The practical impact for development teams
This does not mean every development team should adopt AI-Q immediately. The larger point is the pattern. Coding agents and workplace agents are unlikely to keep absorbing every capability into one universal agent. More capabilities will be split into skills, MCP servers, workflow backends, evaluation harnesses, sandboxes, and tracing systems. The general harness becomes a control layer that calls specialized systems rather than a place where every enterprise concern is reimplemented.
With that pattern, the design questions change. Before asking which LLM is best at research, a team should ask where the required data lives. Should the agent read the raw source directly? What level of citation does the report need? Should access happen through delegated user authority or app credentials? How are tokens refreshed when jobs run for a long time? Who records retries and failures? How should a cheap shallow path and a higher-quality deep path be separated for the same request?

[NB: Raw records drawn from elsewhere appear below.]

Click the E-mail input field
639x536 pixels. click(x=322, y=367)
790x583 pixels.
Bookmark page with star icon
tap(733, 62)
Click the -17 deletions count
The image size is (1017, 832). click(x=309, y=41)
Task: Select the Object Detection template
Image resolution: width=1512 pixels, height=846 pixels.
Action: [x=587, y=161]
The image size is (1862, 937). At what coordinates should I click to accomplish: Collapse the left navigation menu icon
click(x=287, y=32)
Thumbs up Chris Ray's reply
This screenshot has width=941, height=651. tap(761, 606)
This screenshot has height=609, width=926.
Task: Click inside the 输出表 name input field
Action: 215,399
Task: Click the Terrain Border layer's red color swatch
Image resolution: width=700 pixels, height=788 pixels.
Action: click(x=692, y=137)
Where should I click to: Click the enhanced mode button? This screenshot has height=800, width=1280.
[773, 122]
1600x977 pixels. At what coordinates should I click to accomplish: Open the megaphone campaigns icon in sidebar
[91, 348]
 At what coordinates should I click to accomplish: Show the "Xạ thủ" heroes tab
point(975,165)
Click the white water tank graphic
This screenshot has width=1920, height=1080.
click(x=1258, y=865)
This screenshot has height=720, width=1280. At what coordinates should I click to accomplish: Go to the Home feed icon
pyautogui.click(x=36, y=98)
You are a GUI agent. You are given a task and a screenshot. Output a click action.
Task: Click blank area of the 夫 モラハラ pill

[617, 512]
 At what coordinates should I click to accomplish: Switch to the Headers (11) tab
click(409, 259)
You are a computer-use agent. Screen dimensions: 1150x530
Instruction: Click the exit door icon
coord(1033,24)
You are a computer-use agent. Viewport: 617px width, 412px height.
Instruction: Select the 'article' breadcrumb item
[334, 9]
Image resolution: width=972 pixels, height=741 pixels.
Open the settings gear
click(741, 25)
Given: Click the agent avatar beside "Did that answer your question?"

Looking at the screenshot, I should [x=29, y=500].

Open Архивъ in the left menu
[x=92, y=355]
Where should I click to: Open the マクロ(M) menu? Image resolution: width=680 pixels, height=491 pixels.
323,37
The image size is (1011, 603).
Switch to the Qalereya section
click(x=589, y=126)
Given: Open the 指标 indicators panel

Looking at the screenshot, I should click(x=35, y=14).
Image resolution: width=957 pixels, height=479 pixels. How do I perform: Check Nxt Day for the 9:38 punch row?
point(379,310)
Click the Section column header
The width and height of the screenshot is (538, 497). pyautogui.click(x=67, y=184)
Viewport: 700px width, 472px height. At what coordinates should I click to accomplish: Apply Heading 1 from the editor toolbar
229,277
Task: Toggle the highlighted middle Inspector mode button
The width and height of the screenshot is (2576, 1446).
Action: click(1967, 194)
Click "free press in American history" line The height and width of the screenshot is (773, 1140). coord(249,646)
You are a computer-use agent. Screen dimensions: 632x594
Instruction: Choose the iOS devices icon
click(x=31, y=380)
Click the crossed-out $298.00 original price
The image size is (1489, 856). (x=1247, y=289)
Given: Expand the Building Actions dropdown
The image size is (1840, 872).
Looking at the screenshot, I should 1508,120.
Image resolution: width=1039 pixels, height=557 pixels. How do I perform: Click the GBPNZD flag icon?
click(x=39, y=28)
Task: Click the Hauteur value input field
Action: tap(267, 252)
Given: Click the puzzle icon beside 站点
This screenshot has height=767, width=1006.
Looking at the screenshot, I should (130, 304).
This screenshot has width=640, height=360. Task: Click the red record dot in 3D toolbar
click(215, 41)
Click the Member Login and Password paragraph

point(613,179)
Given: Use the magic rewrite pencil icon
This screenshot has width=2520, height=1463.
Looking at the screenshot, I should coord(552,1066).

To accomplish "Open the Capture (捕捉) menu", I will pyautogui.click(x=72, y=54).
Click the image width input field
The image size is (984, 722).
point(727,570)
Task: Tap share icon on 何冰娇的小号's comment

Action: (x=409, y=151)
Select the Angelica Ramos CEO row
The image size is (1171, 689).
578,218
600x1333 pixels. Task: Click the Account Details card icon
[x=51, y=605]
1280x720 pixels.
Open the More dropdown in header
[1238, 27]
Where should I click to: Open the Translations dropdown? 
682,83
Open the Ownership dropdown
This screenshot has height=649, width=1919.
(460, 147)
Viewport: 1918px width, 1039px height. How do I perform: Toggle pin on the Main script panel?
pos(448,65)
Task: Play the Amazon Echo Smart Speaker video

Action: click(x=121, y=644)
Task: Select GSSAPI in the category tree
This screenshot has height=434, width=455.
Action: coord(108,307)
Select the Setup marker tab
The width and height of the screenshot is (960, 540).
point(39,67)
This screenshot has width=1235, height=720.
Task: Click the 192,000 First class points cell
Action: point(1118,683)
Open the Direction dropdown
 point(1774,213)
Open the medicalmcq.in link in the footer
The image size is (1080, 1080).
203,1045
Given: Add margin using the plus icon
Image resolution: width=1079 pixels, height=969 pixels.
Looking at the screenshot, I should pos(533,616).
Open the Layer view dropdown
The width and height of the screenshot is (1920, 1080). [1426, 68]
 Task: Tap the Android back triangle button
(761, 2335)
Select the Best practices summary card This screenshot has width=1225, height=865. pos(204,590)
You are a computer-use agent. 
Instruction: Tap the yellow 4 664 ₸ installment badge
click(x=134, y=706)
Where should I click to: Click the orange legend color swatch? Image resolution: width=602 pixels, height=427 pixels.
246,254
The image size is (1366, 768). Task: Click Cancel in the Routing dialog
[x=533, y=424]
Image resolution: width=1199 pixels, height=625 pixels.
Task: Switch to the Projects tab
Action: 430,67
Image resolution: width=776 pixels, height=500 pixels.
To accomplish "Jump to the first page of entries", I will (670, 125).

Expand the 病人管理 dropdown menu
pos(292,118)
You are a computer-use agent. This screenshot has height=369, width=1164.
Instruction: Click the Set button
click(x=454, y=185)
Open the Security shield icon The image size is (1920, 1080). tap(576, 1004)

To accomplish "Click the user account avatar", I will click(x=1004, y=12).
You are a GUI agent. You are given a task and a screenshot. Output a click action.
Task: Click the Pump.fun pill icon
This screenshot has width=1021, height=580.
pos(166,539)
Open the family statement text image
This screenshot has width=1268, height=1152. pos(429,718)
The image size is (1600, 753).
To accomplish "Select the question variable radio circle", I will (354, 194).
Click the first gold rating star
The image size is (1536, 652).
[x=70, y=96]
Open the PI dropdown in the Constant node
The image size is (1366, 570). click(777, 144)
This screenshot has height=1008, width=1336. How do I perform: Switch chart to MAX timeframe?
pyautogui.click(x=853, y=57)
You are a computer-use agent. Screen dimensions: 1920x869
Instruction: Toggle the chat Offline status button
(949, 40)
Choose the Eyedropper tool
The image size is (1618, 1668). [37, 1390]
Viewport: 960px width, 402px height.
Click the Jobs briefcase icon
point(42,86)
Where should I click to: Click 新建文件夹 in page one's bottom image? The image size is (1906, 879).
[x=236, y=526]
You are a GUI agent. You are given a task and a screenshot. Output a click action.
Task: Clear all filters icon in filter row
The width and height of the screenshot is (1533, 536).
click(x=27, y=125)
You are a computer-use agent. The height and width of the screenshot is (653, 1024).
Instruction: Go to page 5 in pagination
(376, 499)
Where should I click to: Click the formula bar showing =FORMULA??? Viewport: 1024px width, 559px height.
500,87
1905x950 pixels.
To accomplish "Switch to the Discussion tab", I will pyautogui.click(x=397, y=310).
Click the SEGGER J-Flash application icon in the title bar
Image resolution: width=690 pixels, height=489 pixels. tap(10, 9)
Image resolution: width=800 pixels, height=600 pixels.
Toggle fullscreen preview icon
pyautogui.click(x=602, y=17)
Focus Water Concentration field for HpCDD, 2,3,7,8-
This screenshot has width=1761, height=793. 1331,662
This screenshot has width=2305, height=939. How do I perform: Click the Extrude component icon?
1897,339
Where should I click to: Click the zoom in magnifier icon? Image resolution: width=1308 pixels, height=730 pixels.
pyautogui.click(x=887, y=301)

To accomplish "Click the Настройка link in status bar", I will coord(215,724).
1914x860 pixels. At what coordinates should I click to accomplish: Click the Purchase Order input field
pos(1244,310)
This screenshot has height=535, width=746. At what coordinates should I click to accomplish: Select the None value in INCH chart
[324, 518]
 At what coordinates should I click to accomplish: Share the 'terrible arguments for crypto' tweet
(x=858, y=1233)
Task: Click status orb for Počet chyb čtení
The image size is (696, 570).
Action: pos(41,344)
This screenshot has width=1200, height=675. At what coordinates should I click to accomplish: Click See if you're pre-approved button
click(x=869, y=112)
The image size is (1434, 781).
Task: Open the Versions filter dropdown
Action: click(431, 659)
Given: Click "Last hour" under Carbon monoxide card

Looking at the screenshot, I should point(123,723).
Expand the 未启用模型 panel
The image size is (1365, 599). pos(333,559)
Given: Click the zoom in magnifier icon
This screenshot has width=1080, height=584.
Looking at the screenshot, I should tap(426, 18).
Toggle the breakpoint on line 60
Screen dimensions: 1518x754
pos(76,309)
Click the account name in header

AI-Q Blueprint is one implementation of those answers. Teams already invested in NVIDIA's ecosystem may value the connections to NIM, Nemotron, NeMo Agent Toolkit, and Dell AI Factory. Teams already building on OpenAI Agents SDK, AWS Bedrock AgentCore, Azure Foundry, or a custom LangGraph stack may not adopt AI-Q directly. But they can still borrow the architectural idea: split the research backend from the general-purpose harness.
Why this matters outside NVIDIA's ecosystem
The same gap appears in many enterprise AI rollouts. In a demo, it is easy to show an agent searching internal documents and writing a report. During real deployment, privacy rules, industry regulation, network separation, security review, external API restrictions, record retention, model choice, and cost controls arrive at the same time. "Use a better model" is too shallow an answer.
The NVIDIA AI-Q skill points at that gap. Instead of giving an agent every door key, it keeps the research pipeline inside the enterprise data boundary and lets the general harness receive a structured report. Done well, a coding agent does not need to rummage through internal wikis and policy documents directly. A verified research server can find the relevant evidence and return it with citations. Done poorly, the same skill layer can become another route around permission boundaries.
That is why this announcement is better read as an architecture signal than as a simple "NVIDIA launched a deep research skill" story. Coding-agent competition began in IDEs and terminals, but it is now expanding into research, authentication, data sovereignty, evaluation, and tracing. AI-Q skill is a small example of that expansion, and it shows how enterprise agent architecture is becoming more decomposed.
The likely future is not one all-purpose agent. A general harness understands the user's workflow. A research server produces evidence inside the data boundary. MCP and service accounts separate access rights. Tracing and evaluation harnesses explain what happened afterward. NVIDIA's update matters because it exposes that division of labor through a small, portable SKILL.md package.